My BCCLA co-chair and friend, Larry Aubry, also made transition and ascension this year, but not from COVID-19. It was a great loss to us and BCCLA. I always counted on his advice and insights, his hard line and gentle reminders concerning work in service of our people. Tiamoyo and I stay in touch with his beloved wife, Gloria, and offer whatever solace and support we can.
As always, I remember you in joy, but unavoidably feel the ache of your absence in your physical form. Still, as I do tambiko this Kwanzaa and every day, you are there uplifted and honored. And I am every day reminded of how memories are an indispensable substance out of which life and love are cultivated, nurtured, and sustained; how they make present the absent and turn longing into smiles and laughter.
One of my favorite memories is driving you to your first teaching job at Roosevelt Elementary in Compton. It was good that you, who were born and raised in Compton, would choose to begin your professional career where you, yourself, began to grow and flower. It was a beautiful morning, soaked in sun and lined with laughter and a sense of expanding good, and happiness hung heavy in the air. This was the first day and we named it “good” and shared its promise.

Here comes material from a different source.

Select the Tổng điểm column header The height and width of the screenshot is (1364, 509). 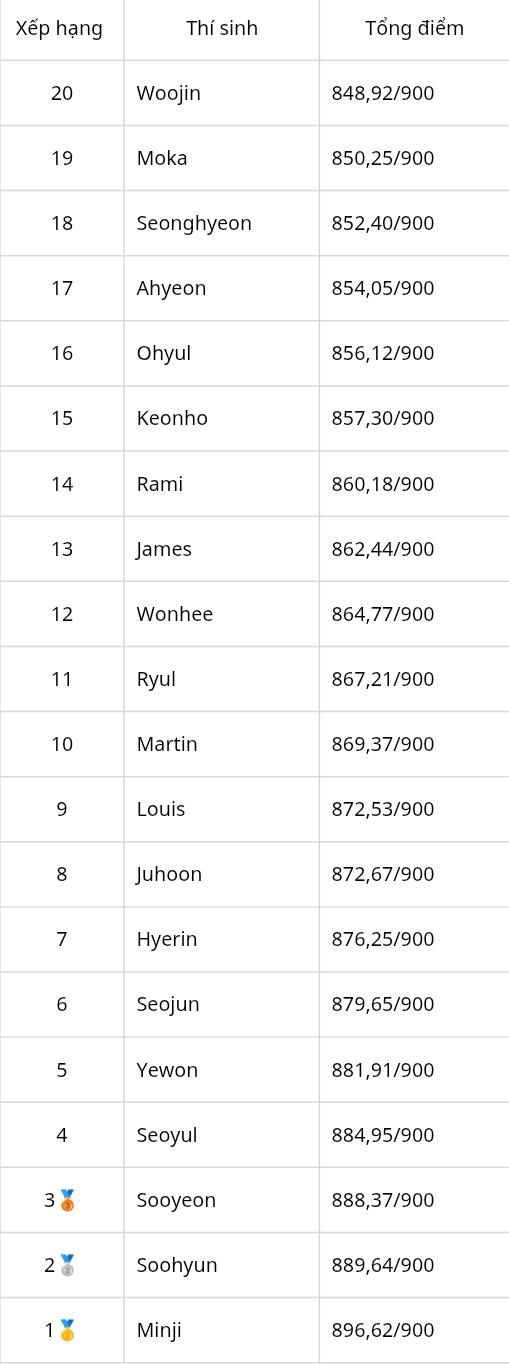[414, 28]
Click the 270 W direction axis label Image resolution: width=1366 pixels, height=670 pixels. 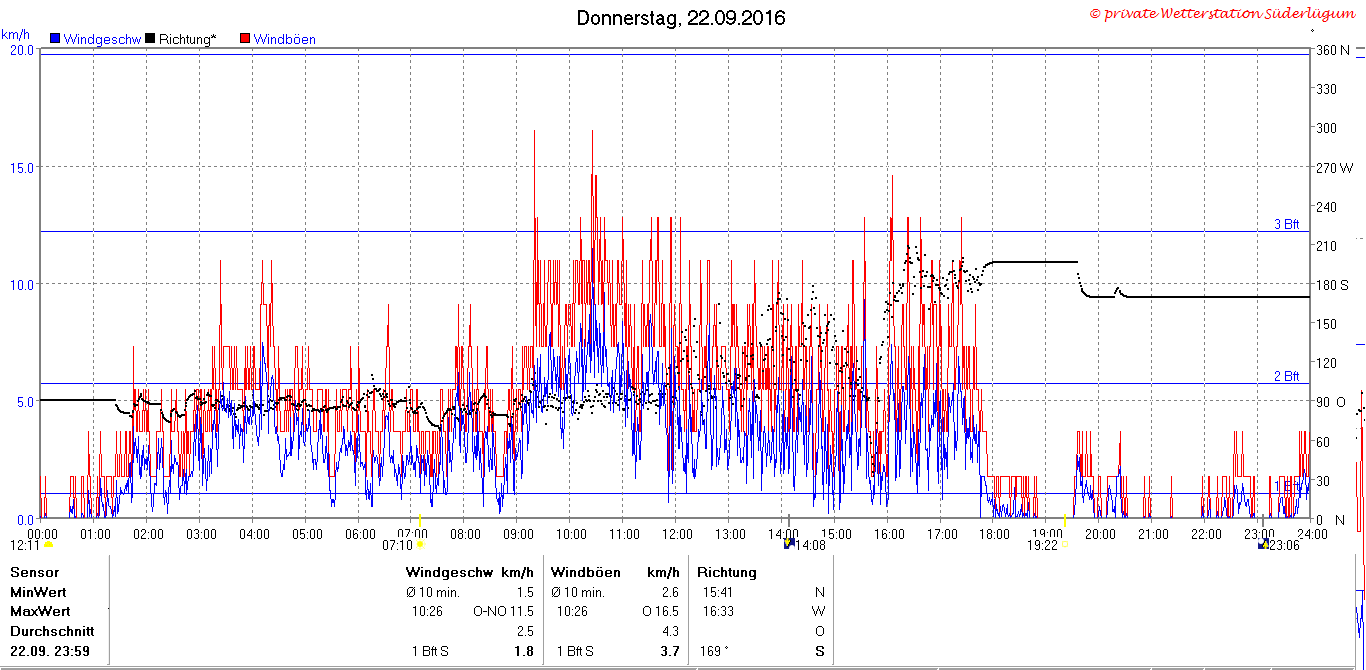1335,167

Here we are at the end of our letter and as always, I am imagining you here and there at the same time. Again, the rains have come and washed the world clean and the skies clear. And emerging with the morning sun is the sense of you here and yet there above the horizon holding your signature piece of kente called rainbow in your hand. And I smile and get lost in the evergreen forest of magical memories. But then I catch myself, recover and resume writing, trying to finish my manuscript on Malcolm, with you still powerfully and permanently present.